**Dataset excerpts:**
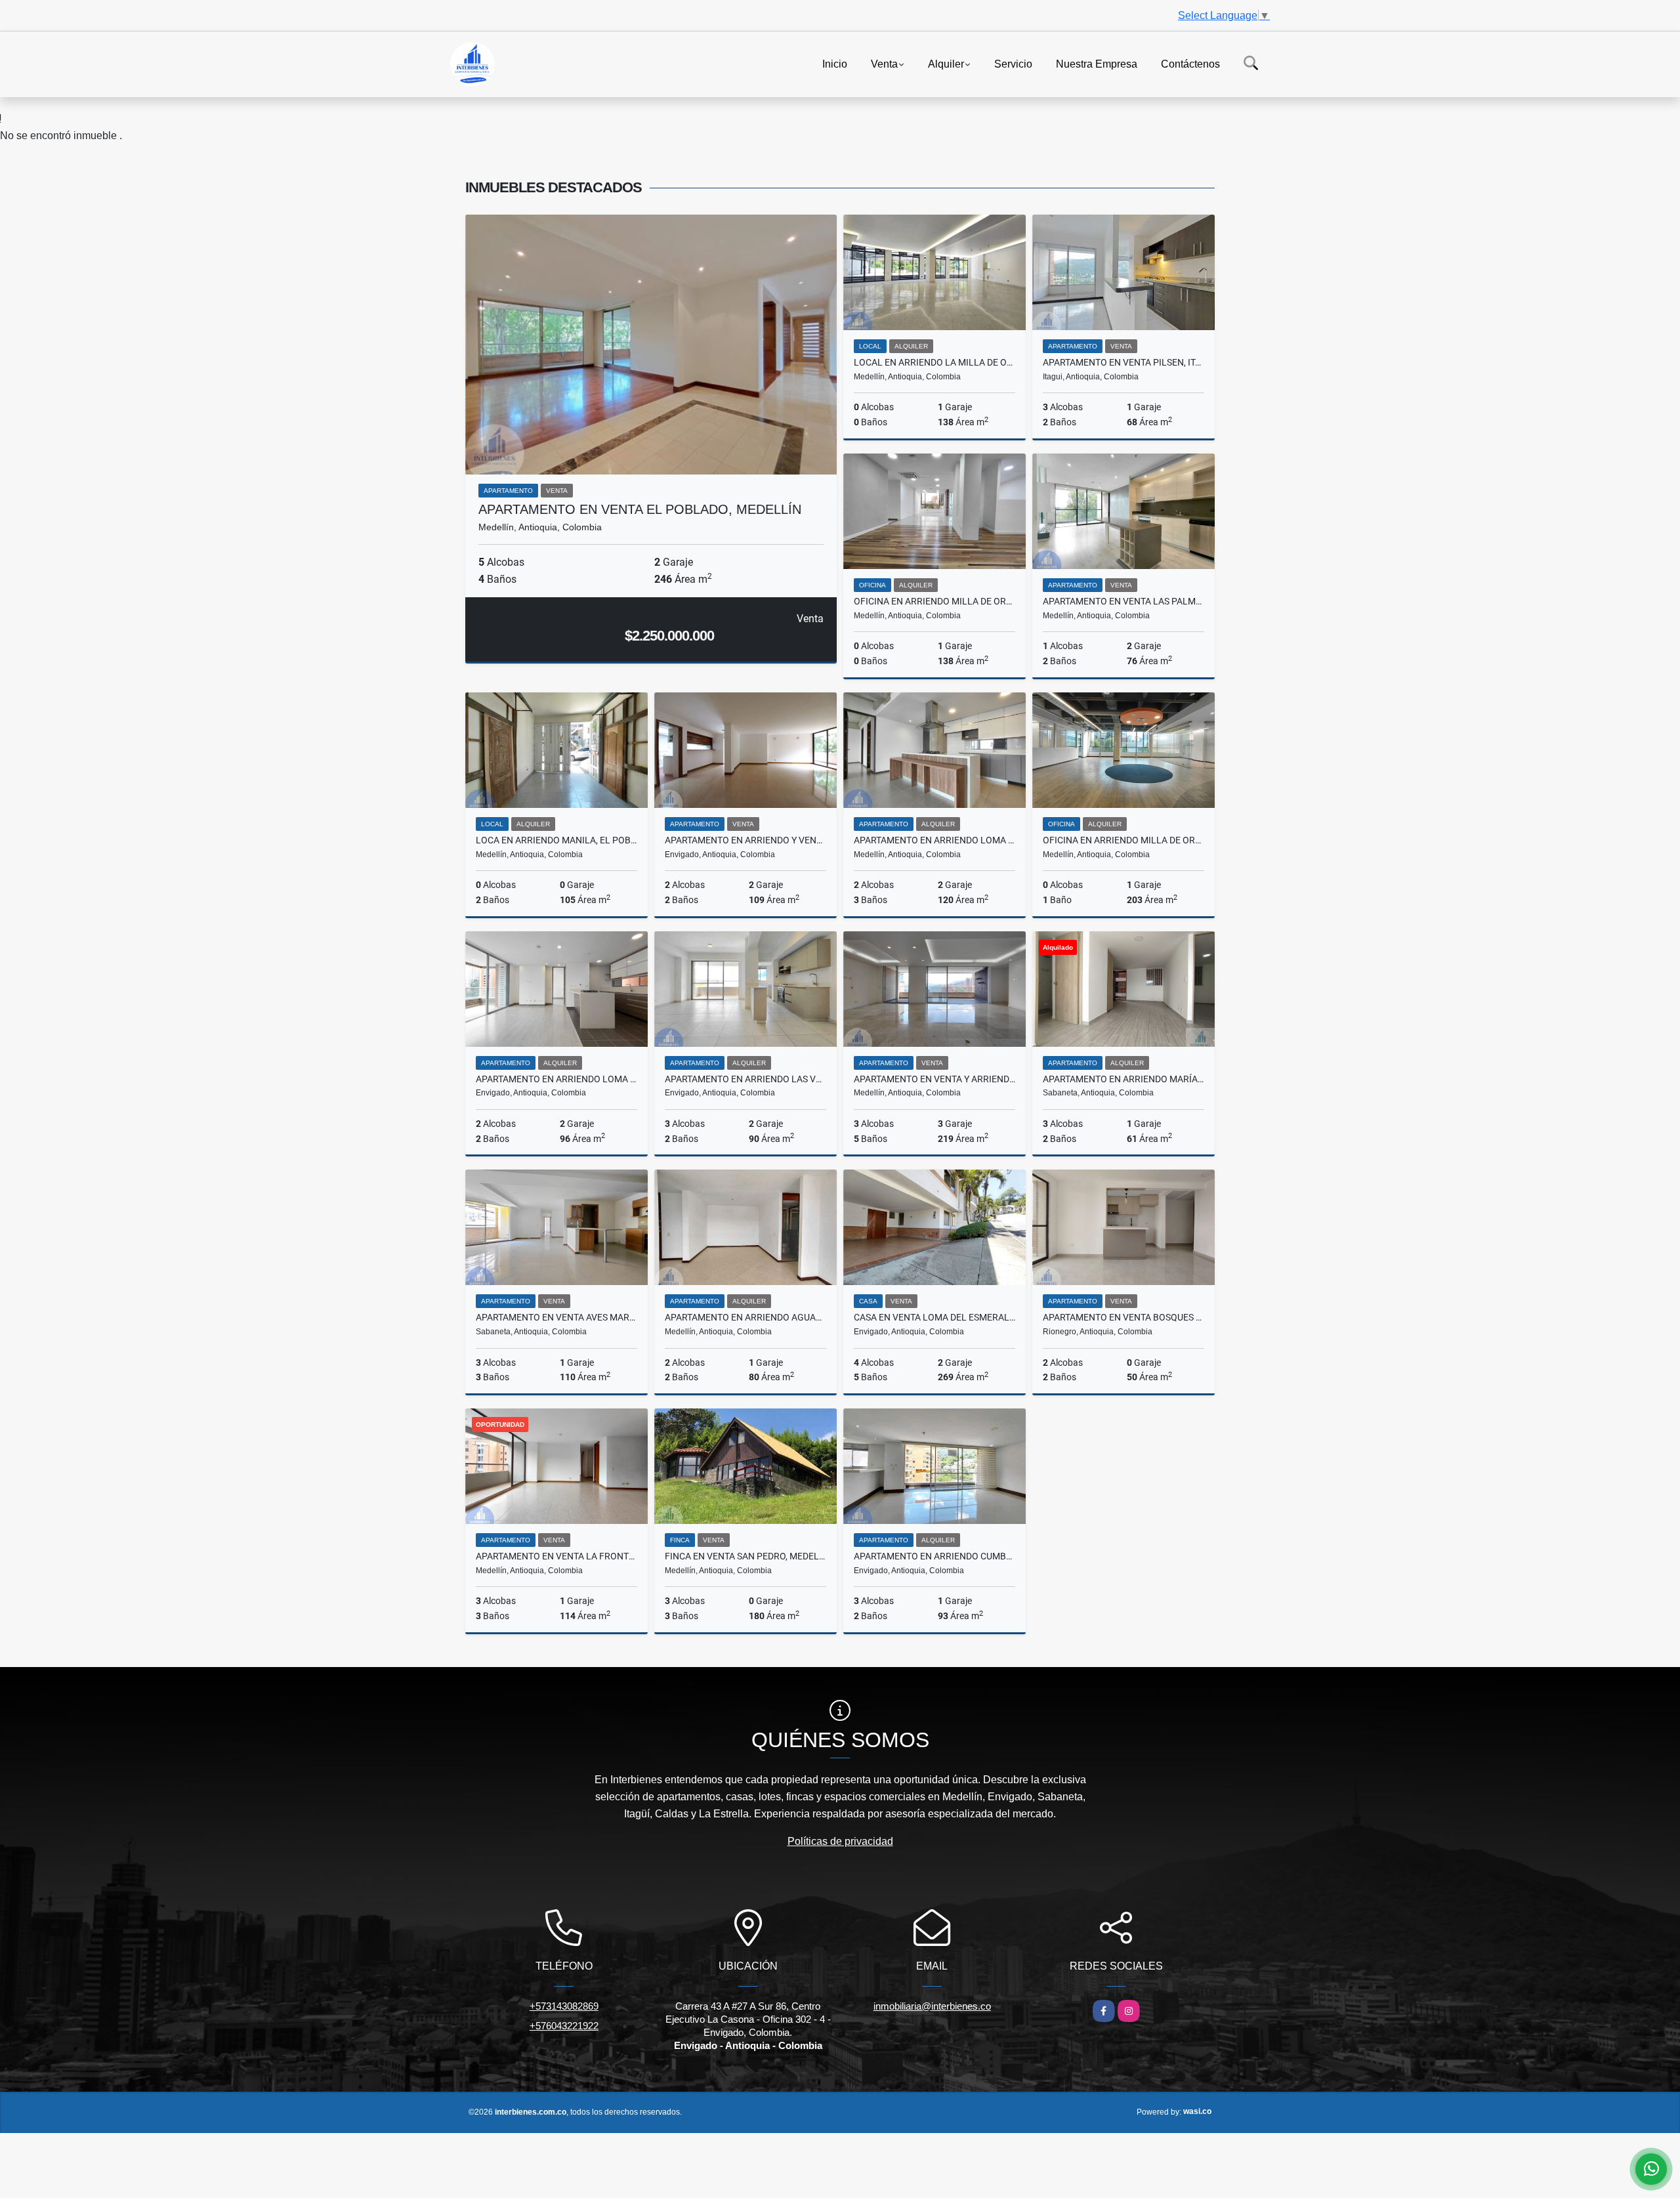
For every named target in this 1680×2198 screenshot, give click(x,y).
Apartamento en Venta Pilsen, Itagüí (1123, 362)
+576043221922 (564, 2025)
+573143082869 (564, 2006)
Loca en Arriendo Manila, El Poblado (556, 840)
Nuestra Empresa (1096, 63)
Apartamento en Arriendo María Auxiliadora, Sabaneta (1123, 1079)
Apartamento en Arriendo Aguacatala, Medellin (745, 1317)
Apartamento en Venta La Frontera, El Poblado (556, 1556)
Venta (884, 63)
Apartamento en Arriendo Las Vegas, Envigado (745, 1079)
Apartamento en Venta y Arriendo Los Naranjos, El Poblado (934, 1079)
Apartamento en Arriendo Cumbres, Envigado (934, 1556)
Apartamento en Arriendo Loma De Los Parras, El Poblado (934, 840)
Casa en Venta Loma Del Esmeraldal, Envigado (934, 1317)
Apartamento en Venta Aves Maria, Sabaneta (556, 1317)
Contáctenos (1190, 63)
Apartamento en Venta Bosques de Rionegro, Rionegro (1123, 1317)
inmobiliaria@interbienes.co (932, 2006)
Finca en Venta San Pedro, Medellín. (745, 1556)
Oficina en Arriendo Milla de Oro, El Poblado (934, 601)
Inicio (834, 63)
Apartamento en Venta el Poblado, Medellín (639, 509)
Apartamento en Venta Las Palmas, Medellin (1123, 601)
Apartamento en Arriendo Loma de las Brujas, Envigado (556, 1079)
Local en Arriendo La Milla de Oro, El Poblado (934, 362)
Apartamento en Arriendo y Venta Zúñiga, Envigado (745, 840)
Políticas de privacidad (840, 1841)
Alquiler (946, 63)
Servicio (1013, 63)
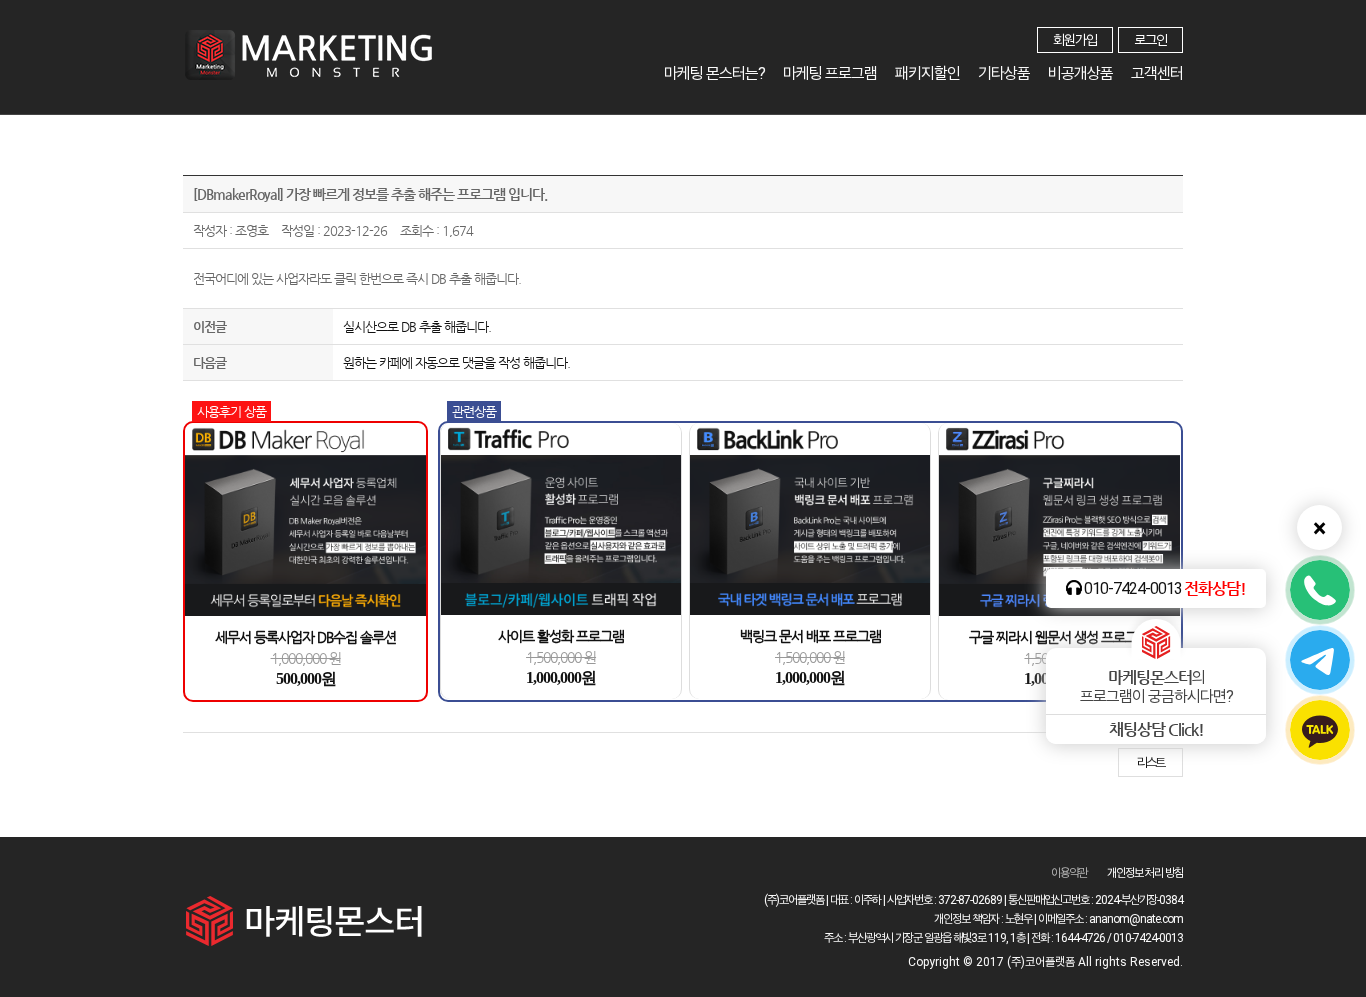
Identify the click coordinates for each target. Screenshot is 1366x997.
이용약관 (1069, 873)
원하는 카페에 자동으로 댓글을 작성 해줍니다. (456, 362)
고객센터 (1157, 73)
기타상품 (1004, 73)
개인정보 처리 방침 (1145, 873)
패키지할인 (927, 73)
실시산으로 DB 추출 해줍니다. (417, 326)
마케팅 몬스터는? (714, 73)
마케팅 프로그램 (830, 73)
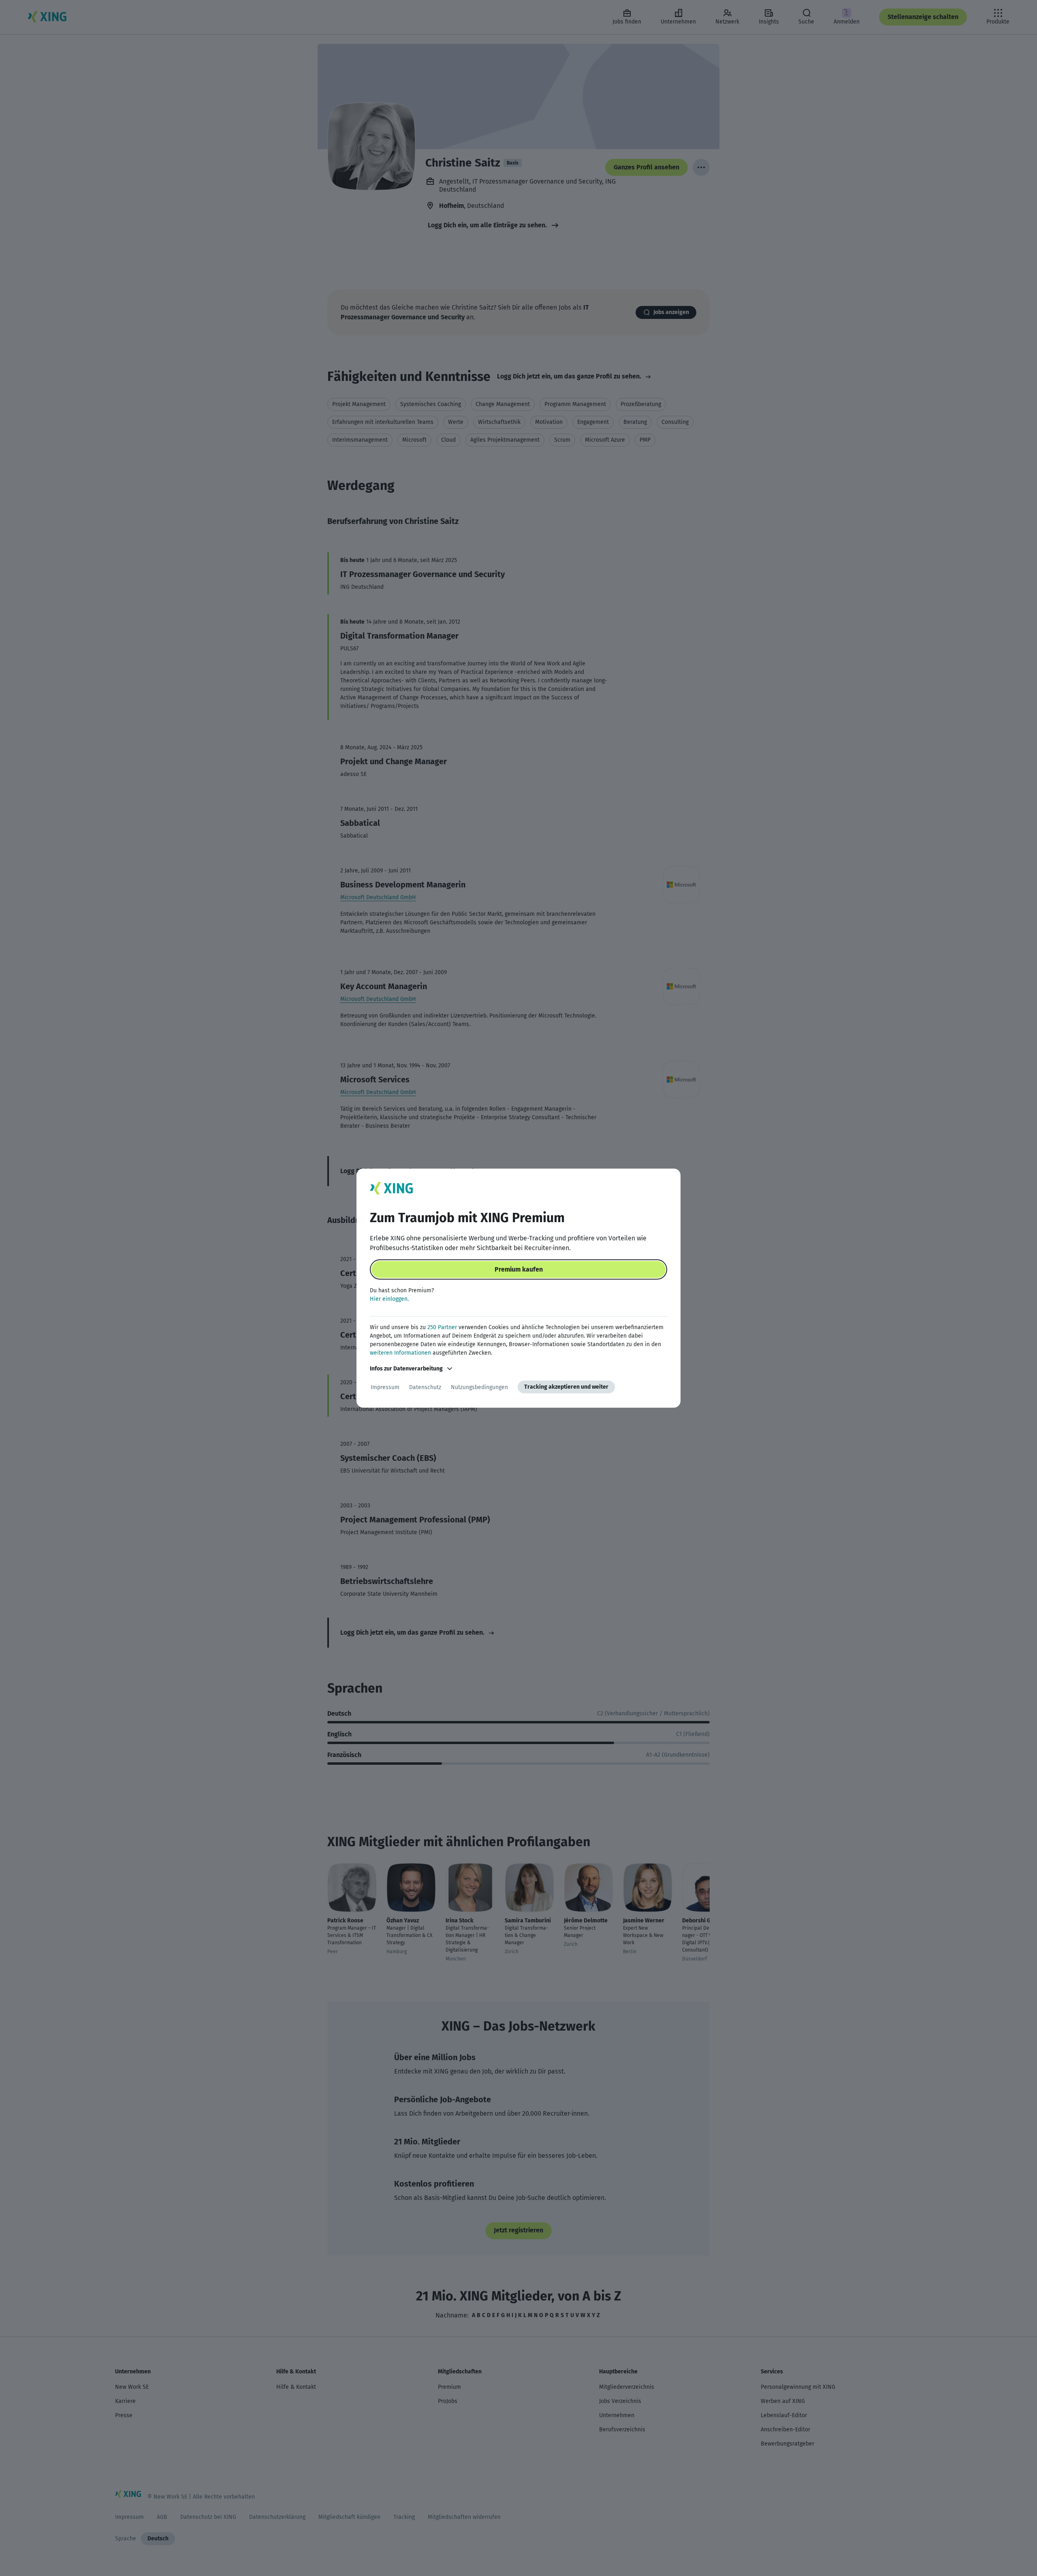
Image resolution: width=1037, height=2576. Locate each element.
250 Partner (442, 1327)
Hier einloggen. (389, 1298)
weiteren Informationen (400, 1352)
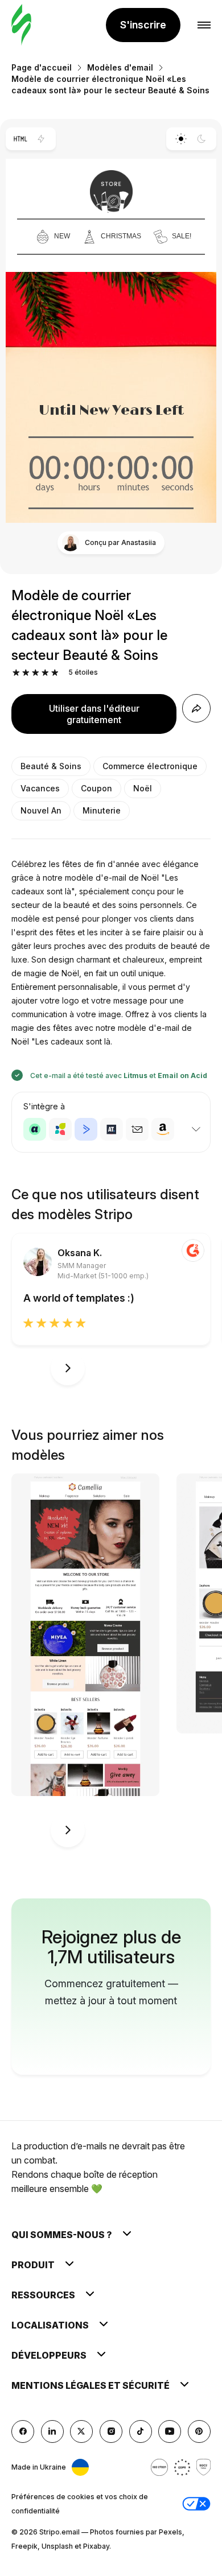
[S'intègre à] (195, 1129)
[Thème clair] (180, 138)
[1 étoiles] (16, 672)
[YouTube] (169, 2431)
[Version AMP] (41, 138)
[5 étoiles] (55, 672)
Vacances (40, 788)
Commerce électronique (150, 766)
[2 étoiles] (26, 672)
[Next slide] (68, 1368)
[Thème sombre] (201, 138)
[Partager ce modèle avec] (196, 708)
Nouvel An (40, 810)
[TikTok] (140, 2431)
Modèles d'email (120, 67)
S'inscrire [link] (143, 25)
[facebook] (22, 2431)
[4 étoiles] (45, 672)
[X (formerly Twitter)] (81, 2431)
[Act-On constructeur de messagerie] (60, 1129)
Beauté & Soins (50, 766)
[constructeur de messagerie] (21, 25)
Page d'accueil (41, 67)
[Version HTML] (20, 138)
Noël (142, 788)
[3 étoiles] (35, 672)
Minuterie (102, 810)
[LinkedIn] (52, 2431)
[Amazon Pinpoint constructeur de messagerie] (162, 1129)
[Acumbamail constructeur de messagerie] (137, 1129)
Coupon (96, 788)
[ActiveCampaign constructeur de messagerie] (86, 1129)
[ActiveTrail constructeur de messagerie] (111, 1129)
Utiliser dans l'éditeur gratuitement (94, 714)
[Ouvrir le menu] (204, 25)
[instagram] (111, 2431)
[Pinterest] (199, 2431)
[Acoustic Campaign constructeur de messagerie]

**About this task:** All of the data must be repeated exactly, except for the pictures.

**Written answer:**
For every named target in this 1680×2198 screenshot, give click(x,y).
Apartamento en Venta Pilsen, Itagüí (1123, 362)
+576043221922 (564, 2025)
+573143082869 (564, 2006)
Loca en Arriendo Manila, El Poblado (556, 840)
Nuestra Empresa (1096, 63)
Apartamento en Arriendo María Auxiliadora, Sabaneta (1123, 1079)
Apartamento en Arriendo Aguacatala, Medellin (745, 1317)
Apartamento en Venta La Frontera, El Poblado (556, 1556)
Venta (884, 63)
Apartamento en Arriendo Las Vegas, Envigado (745, 1079)
Apartamento en Venta y Arriendo Los Naranjos, El Poblado (934, 1079)
Apartamento en Arriendo Cumbres, Envigado (934, 1556)
Apartamento en Arriendo Loma De Los Parras, El Poblado (934, 840)
Casa en Venta Loma Del Esmeraldal, Envigado (934, 1317)
Apartamento en Venta Aves Maria, Sabaneta (556, 1317)
Contáctenos (1190, 63)
Apartamento en Venta Bosques de Rionegro, Rionegro (1123, 1317)
inmobiliaria@interbienes.co (932, 2006)
Finca en Venta San Pedro, Medellín. (745, 1556)
Oficina en Arriendo Milla de Oro, El Poblado (934, 601)
Inicio (834, 63)
Apartamento en Venta el Poblado, Medellín (639, 509)
Apartamento en Venta Las Palmas, Medellin (1123, 601)
Apartamento en Arriendo Loma de las Brujas, Envigado (556, 1079)
Local en Arriendo La Milla de Oro, El Poblado (934, 362)
Apartamento en Arriendo y Venta Zúñiga, Envigado (745, 840)
Políticas de privacidad (840, 1841)
Alquiler (946, 63)
Servicio (1013, 63)
Identify the click coordinates for each target. Screenshot is 1366x997.
이용약관 (1069, 873)
원하는 카페에 자동으로 댓글을 작성 해줍니다. (456, 362)
고객센터 (1157, 73)
기타상품 (1004, 73)
개인정보 처리 방침 (1145, 873)
패키지할인 (927, 73)
실시산으로 DB 추출 해줍니다. (417, 326)
마케팅 몬스터는? (714, 73)
마케팅 프로그램 (830, 73)
Image resolution: width=1037, height=2576. Locate each element.
250 Partner (442, 1327)
Hier einloggen. (389, 1298)
weiteren Informationen (400, 1352)
[S'intègre à] (195, 1129)
[Thème clair] (180, 138)
[1 étoiles] (16, 672)
[YouTube] (169, 2431)
[Version AMP] (41, 138)
[5 étoiles] (55, 672)
Vacances (40, 788)
Commerce électronique (150, 766)
[2 étoiles] (26, 672)
[Next slide] (68, 1368)
[Thème sombre] (201, 138)
[Partager ce modèle avec] (196, 708)
Nouvel An (40, 810)
[TikTok] (140, 2431)
Modèles d'email (120, 67)
S'inscrire [link] (143, 25)
[facebook] (22, 2431)
[4 étoiles] (45, 672)
[X (formerly Twitter)] (81, 2431)
[Act-On constructeur de messagerie] (60, 1129)
Beauté & Soins (50, 766)
[constructeur de messagerie] (21, 25)
Page d'accueil (41, 67)
[Version HTML] (20, 138)
Noël (142, 788)
[3 étoiles] (35, 672)
Minuterie (102, 810)
[LinkedIn] (52, 2431)
[Amazon Pinpoint constructeur de messagerie] (162, 1129)
[Acumbamail constructeur de messagerie] (137, 1129)
Coupon (96, 788)
[ActiveCampaign constructeur de messagerie] (86, 1129)
[ActiveTrail constructeur de messagerie] (111, 1129)
Utiliser dans l'éditeur gratuitement (94, 714)
[Ouvrir le menu] (204, 25)
[instagram] (111, 2431)
[Pinterest] (199, 2431)
[Acoustic Campaign constructeur de messagerie]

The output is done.